== Directions for this task ==
Down to the final line, reproduce the entries that follow exactly.
--- Available data ---
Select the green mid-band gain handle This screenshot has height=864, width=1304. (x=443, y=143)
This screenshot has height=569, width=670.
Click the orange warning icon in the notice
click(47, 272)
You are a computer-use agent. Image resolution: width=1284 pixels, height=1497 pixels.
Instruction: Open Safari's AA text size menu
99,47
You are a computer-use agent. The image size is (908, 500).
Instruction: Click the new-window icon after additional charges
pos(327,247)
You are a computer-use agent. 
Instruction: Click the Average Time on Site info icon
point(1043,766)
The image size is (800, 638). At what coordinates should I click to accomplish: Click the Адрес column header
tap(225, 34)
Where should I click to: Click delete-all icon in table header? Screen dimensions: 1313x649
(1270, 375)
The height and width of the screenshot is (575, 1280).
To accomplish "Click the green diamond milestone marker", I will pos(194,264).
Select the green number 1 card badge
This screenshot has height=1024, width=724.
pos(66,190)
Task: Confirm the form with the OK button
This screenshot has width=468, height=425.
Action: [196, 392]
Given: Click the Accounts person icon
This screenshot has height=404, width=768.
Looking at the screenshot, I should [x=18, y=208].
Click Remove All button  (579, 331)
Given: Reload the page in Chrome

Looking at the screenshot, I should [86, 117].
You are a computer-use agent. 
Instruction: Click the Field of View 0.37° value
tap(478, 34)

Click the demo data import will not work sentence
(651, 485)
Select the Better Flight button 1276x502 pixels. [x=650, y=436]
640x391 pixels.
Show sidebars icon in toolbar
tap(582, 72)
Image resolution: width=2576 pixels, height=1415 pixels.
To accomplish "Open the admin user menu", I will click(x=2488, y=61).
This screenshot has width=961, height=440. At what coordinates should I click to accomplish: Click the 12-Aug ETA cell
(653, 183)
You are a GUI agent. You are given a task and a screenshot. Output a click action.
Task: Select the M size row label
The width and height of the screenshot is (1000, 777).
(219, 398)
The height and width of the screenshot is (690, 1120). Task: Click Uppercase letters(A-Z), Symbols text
---
== Your response ==
Select the green mid-band gain handle This screenshot has height=864, width=1304. (x=443, y=143)
This screenshot has height=569, width=670.
Click the orange warning icon in the notice
click(47, 272)
You are a computer-use agent. Image resolution: width=1284 pixels, height=1497 pixels.
Instruction: Open Safari's AA text size menu
99,47
You are a computer-use agent. The image size is (908, 500).
Instruction: Click the new-window icon after additional charges
pos(327,247)
You are a computer-use agent. 
Instruction: Click the Average Time on Site info icon
point(1043,766)
The image size is (800, 638). At what coordinates should I click to accomplish: Click the Адрес column header
tap(225, 34)
Where should I click to: Click delete-all icon in table header? Screen dimensions: 1313x649
(1270, 375)
The height and width of the screenshot is (575, 1280).
To accomplish "Click the green diamond milestone marker", I will pos(194,264).
Select the green number 1 card badge
This screenshot has height=1024, width=724.
pos(66,190)
Task: Confirm the form with the OK button
This screenshot has width=468, height=425.
Action: [196, 392]
Given: Click the Accounts person icon
This screenshot has height=404, width=768.
Looking at the screenshot, I should [x=18, y=208].
Click Remove All button  (579, 331)
Given: Reload the page in Chrome

Looking at the screenshot, I should [86, 117].
You are a computer-use agent. 
Instruction: Click the Field of View 0.37° value
tap(478, 34)

Click the demo data import will not work sentence
(651, 485)
Select the Better Flight button 1276x502 pixels. [x=650, y=436]
640x391 pixels.
Show sidebars icon in toolbar
tap(582, 72)
Image resolution: width=2576 pixels, height=1415 pixels.
To accomplish "Open the admin user menu", I will click(x=2488, y=61).
This screenshot has width=961, height=440. At what coordinates should I click to accomplish: Click the 12-Aug ETA cell
(653, 183)
You are a GUI agent. You are given a task and a screenshot. Output a click action.
Task: Select the M size row label
The width and height of the screenshot is (1000, 777).
(219, 398)
The height and width of the screenshot is (690, 1120). Task: Click Uppercase letters(A-Z), Symbols text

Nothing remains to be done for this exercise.